Ons zaaltje zit vol met ruim 30 man. Bina steekt een vurig betoog af over de wapenhandel, wat sowieso een terugkerend onderwerp lijkt te zijn hier. In zijn openingsspeech noemde Paul Oestreicher al hoe het militair-industrieel complex de wereld in zijn tang heeft. Bina vertelt dat ironisch genoeg de vijf permanente leden van de Veiligheidsraad goed zijn voor 88% van de mondiale wapenproductie. Voor elke dollar ontwikkelingshulp komt er tien dollar aan wapenaankopen terug. Ik voeg eraan toe dat de VS jaarlijks 35 miljard dollar uitgeeft aan zijn nucleaire programma, en dat Obama, die als één van zijn speerpunten nucleaire ontwapening heeft, onlangs een nucleair vernieuwingsprogramma van 180 miljard dollar voor de komende tien jaar heeft aangekondigd.

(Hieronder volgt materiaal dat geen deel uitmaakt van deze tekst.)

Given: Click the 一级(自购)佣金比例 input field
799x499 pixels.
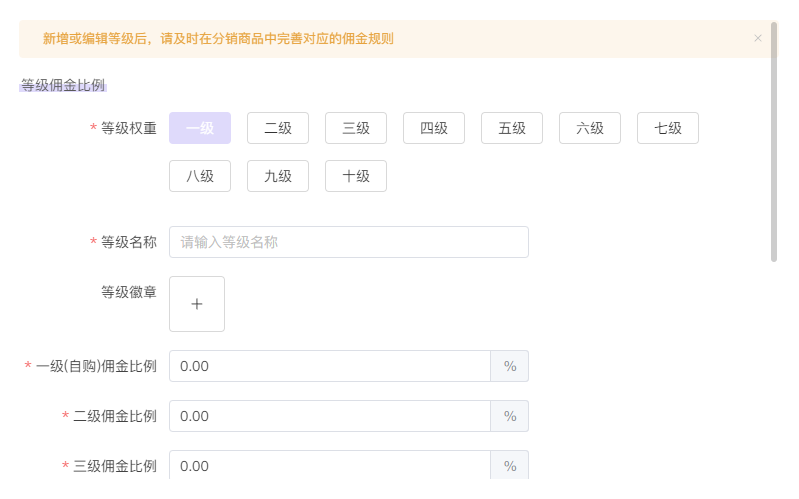Looking at the screenshot, I should (329, 366).
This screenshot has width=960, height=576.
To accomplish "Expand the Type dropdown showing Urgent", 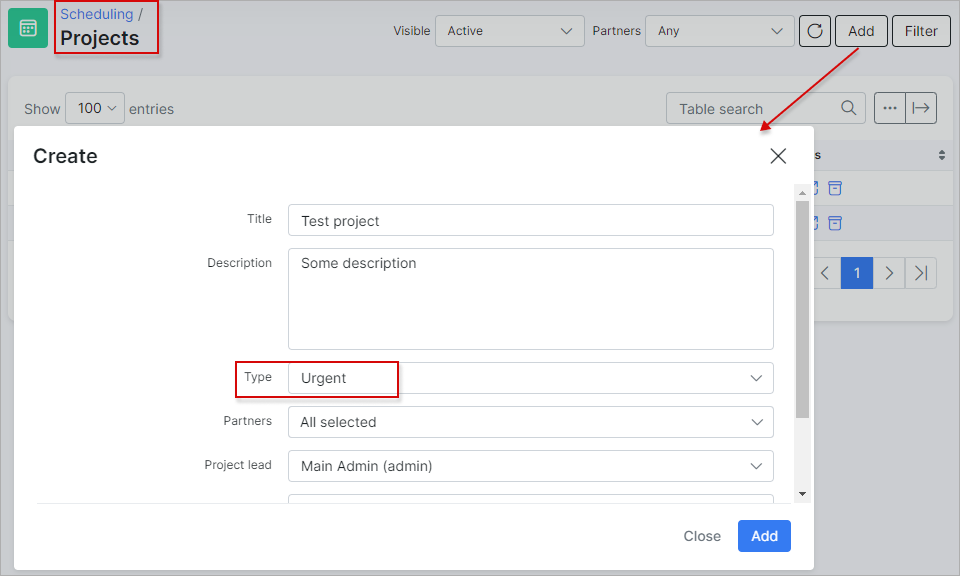I will click(x=531, y=378).
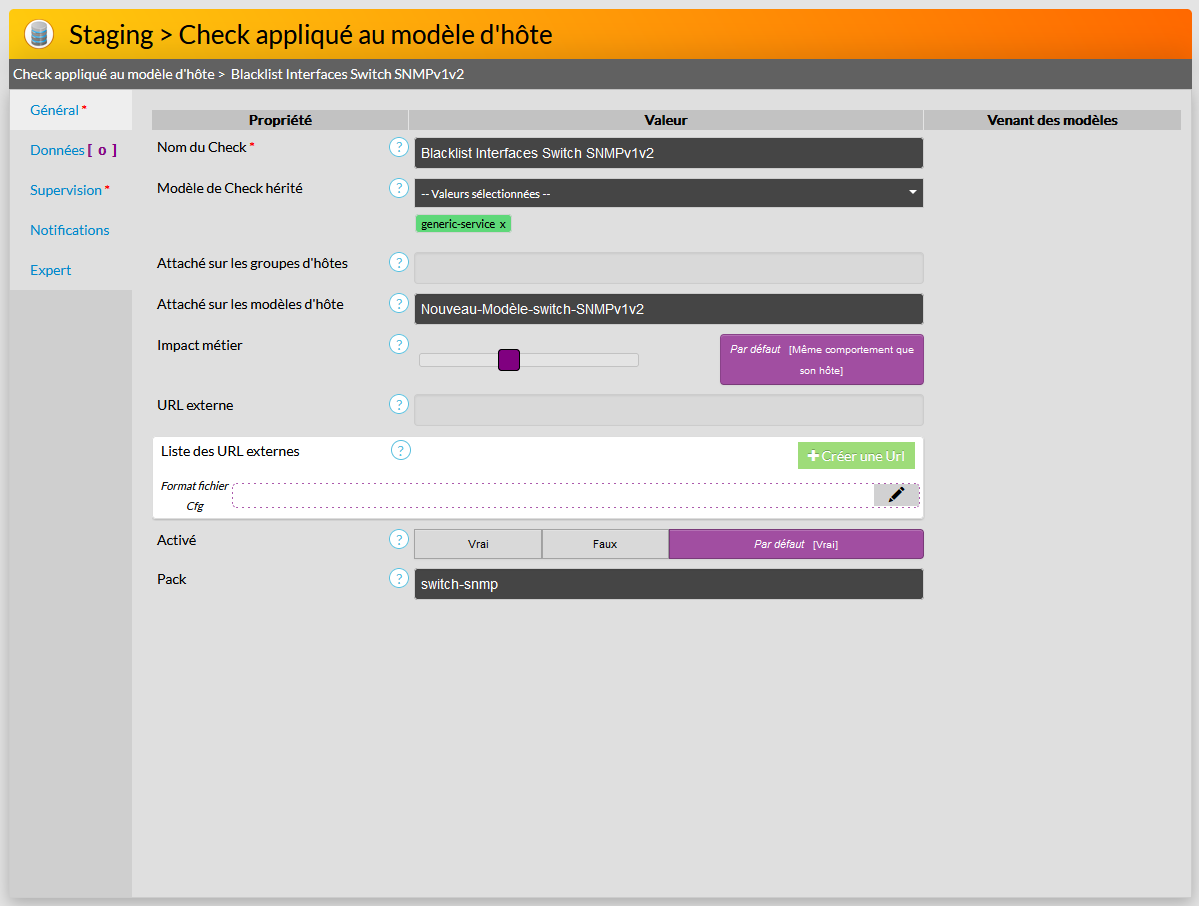Screen dimensions: 1199x906
Task: Click the help icon beside URL externe
Action: click(399, 405)

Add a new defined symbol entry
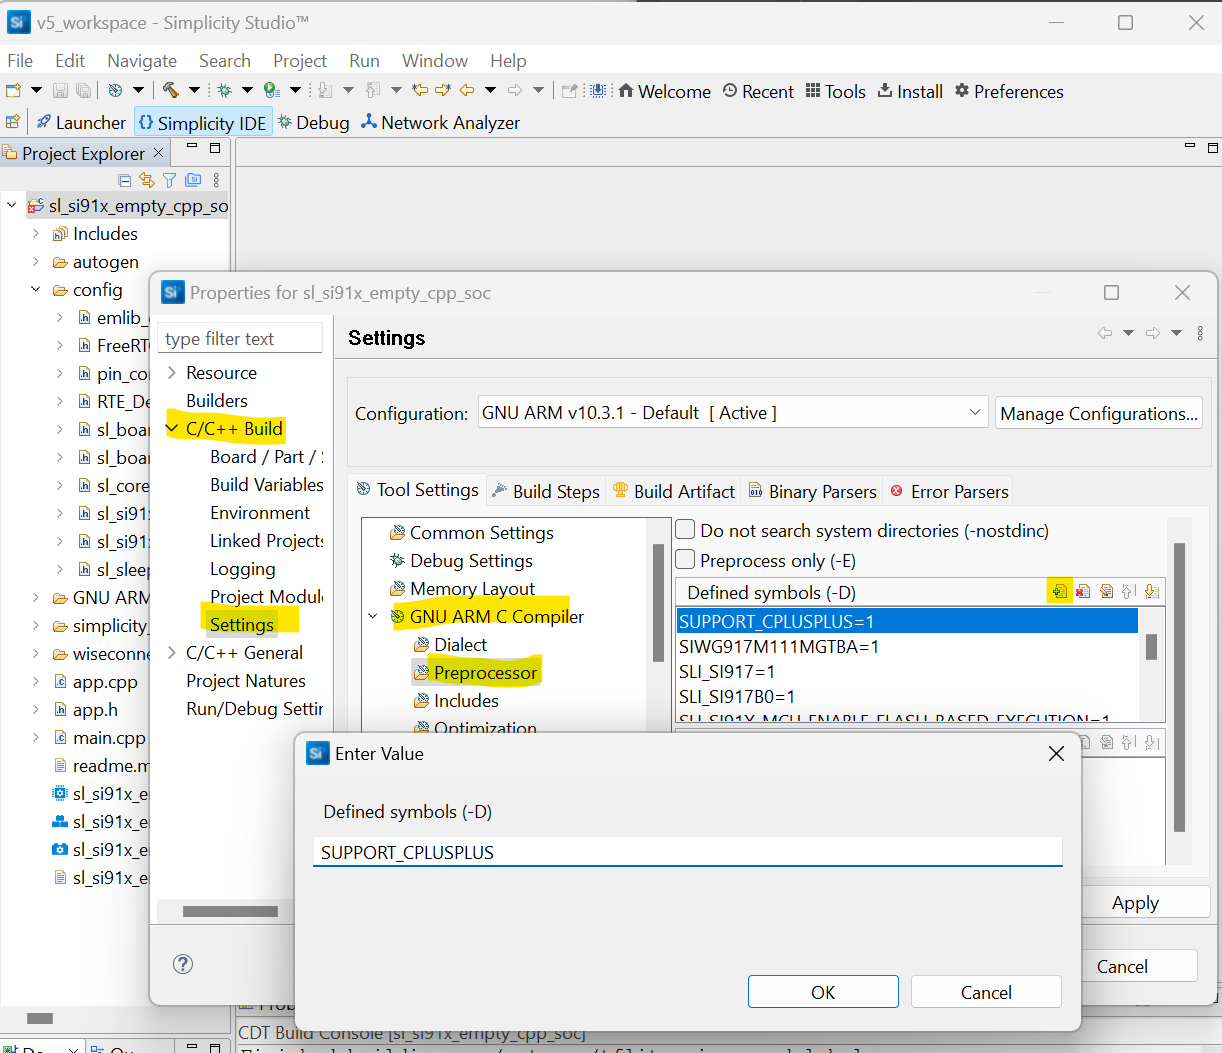(x=1059, y=590)
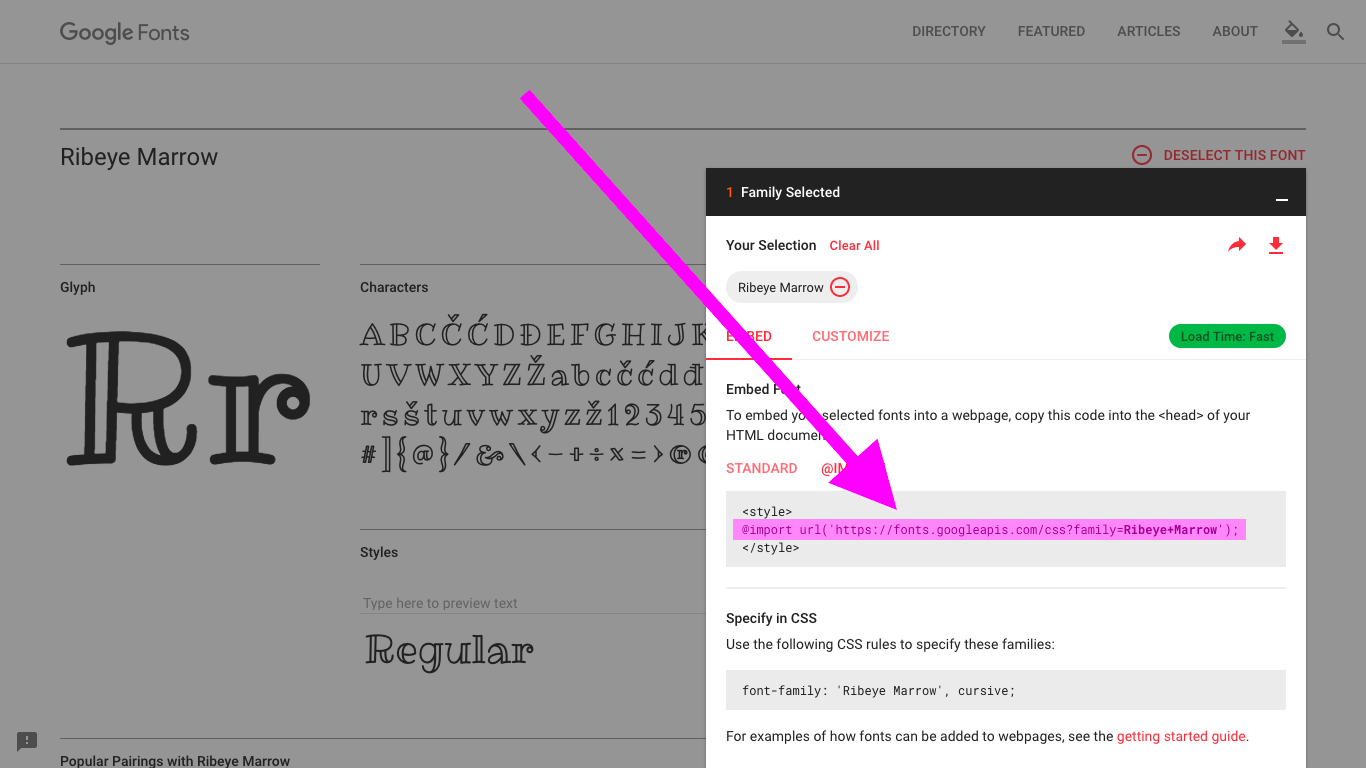Open the DIRECTORY menu
1366x768 pixels.
(x=948, y=31)
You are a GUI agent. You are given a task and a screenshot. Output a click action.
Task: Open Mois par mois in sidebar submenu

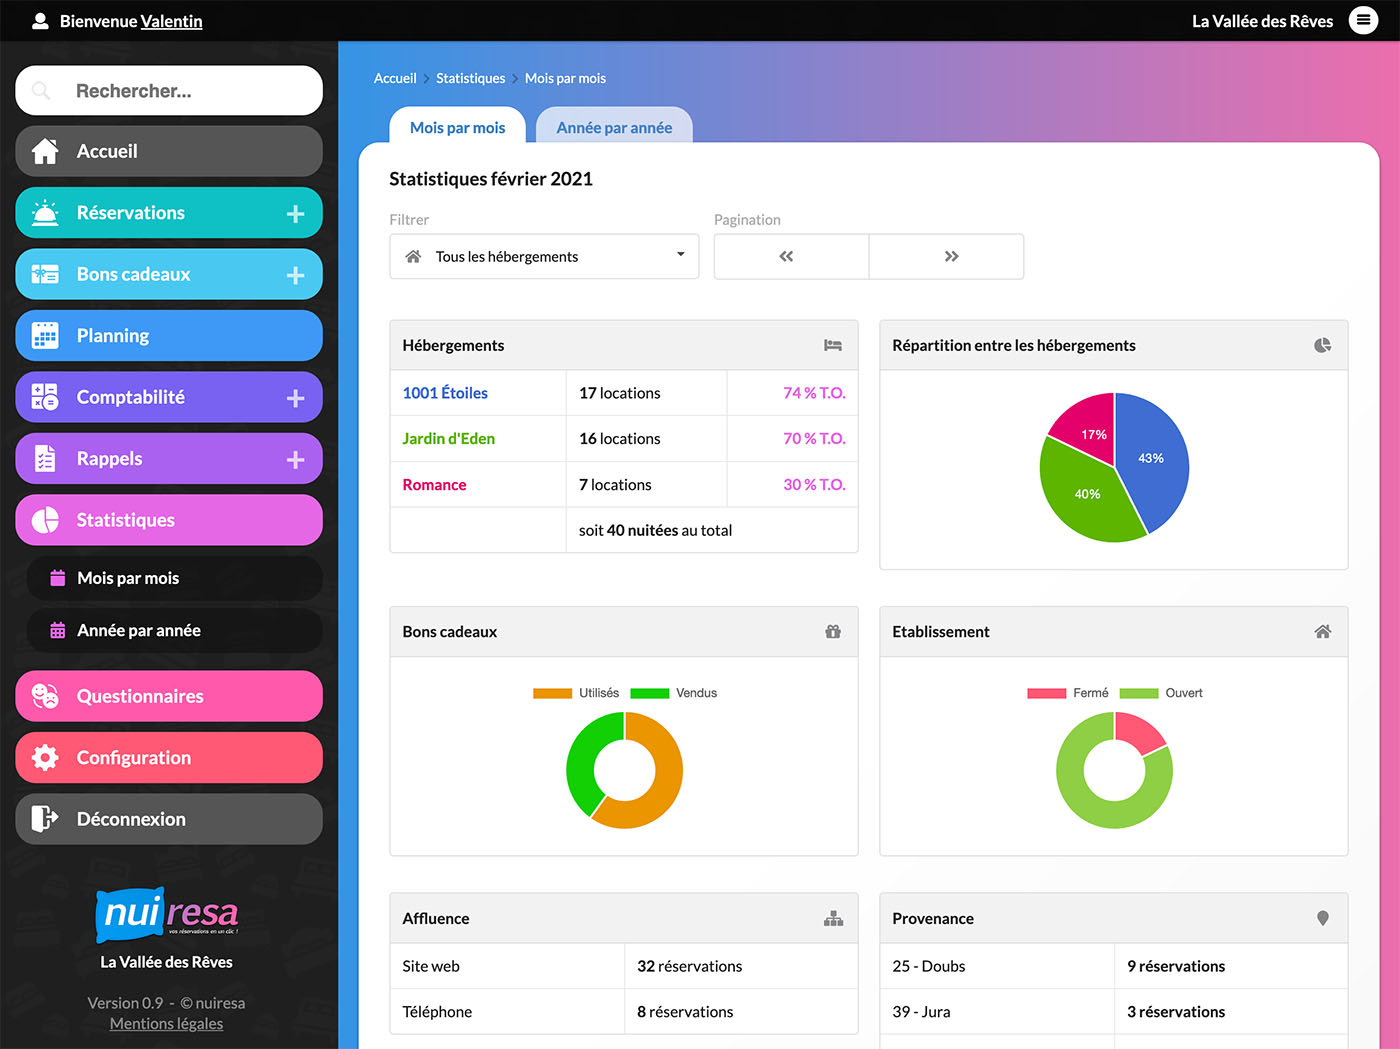[128, 578]
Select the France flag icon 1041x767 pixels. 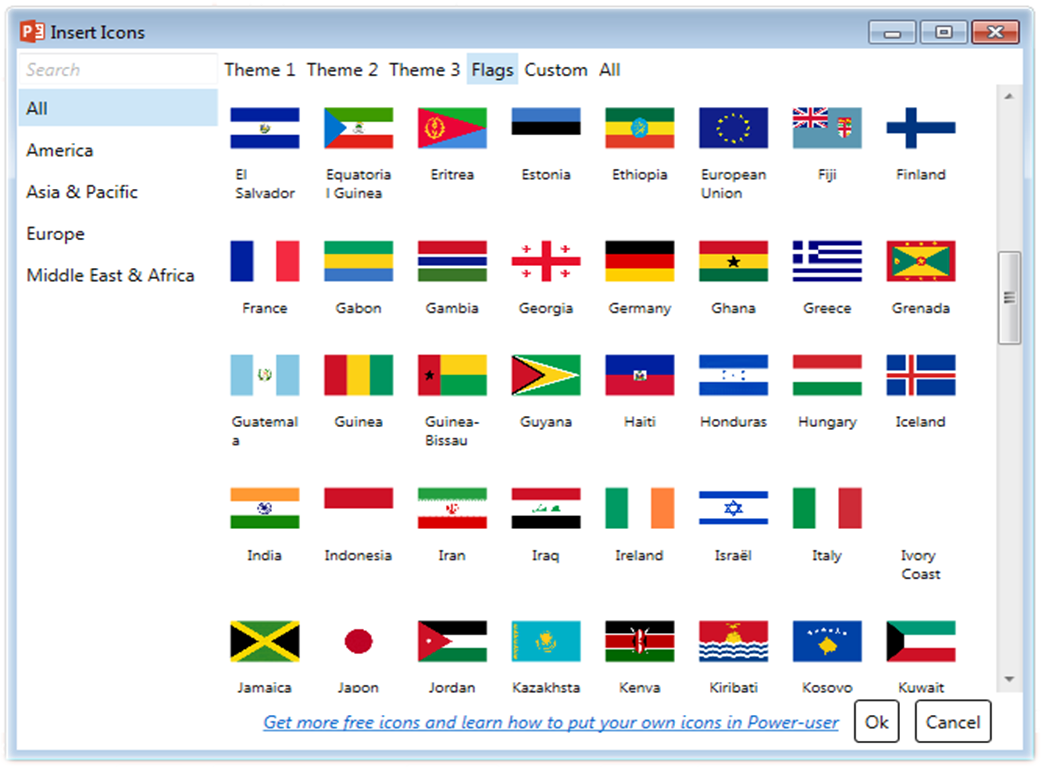(264, 261)
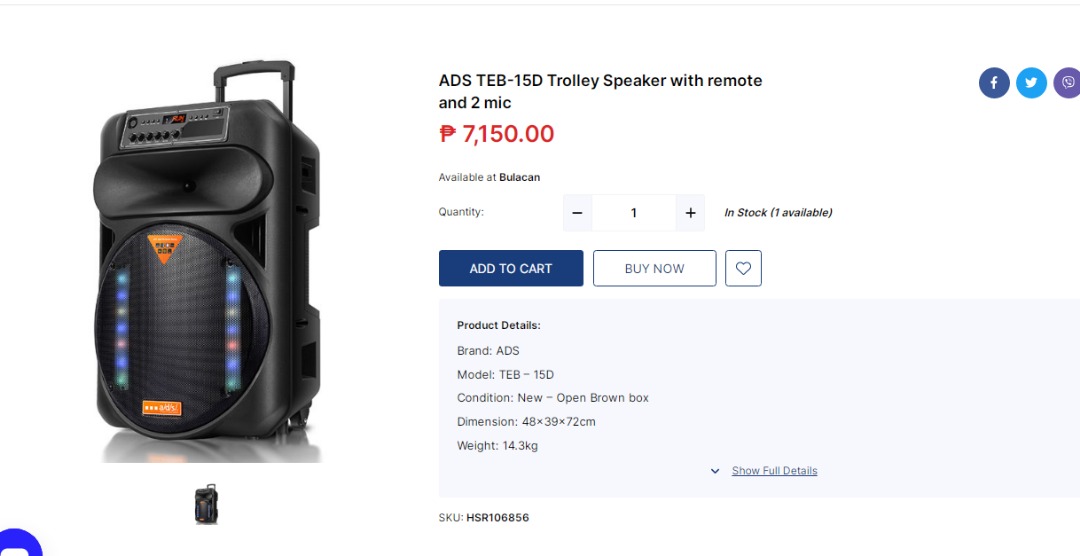1080x556 pixels.
Task: Expand details using the chevron arrow
Action: coord(715,471)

De zaal reageert verontwaardigd, en drie kwartier lang is er een interessante discussie over wapenhandel, geweld, armoede etcetera, etcetera. Zolang er armoede is, is er geweld, en daar floreert de wapenindustrie bij. Het komt erop neer dat we het allemaal met elkaar eens zijn. Dus wat zijn we hier nou aan het doen? Is het preken voor eigen parochie? In de zaal zitten allemaal mensen die zich met deze onderwerpen bezig houden, niemand hoeft ervan overtuigd te worden dat het de verkeerde kant opgaat met de wereld, en dat we er iets aan moeten doen. Wat dat dan zou moeten zijn is, daar komen we niet aan toe.
’s Avonds praten Bina en ik na. De zaal was voornamelijk gevuld met blanken, gemiddelde leeftijd boven de 50. Wij werden gepresenteerd als de nieuwe generatie. De hoop is op ons gericht. De morele steun hebben we van de deze oude generatie. Nu nog onze eigen zien te bereiken.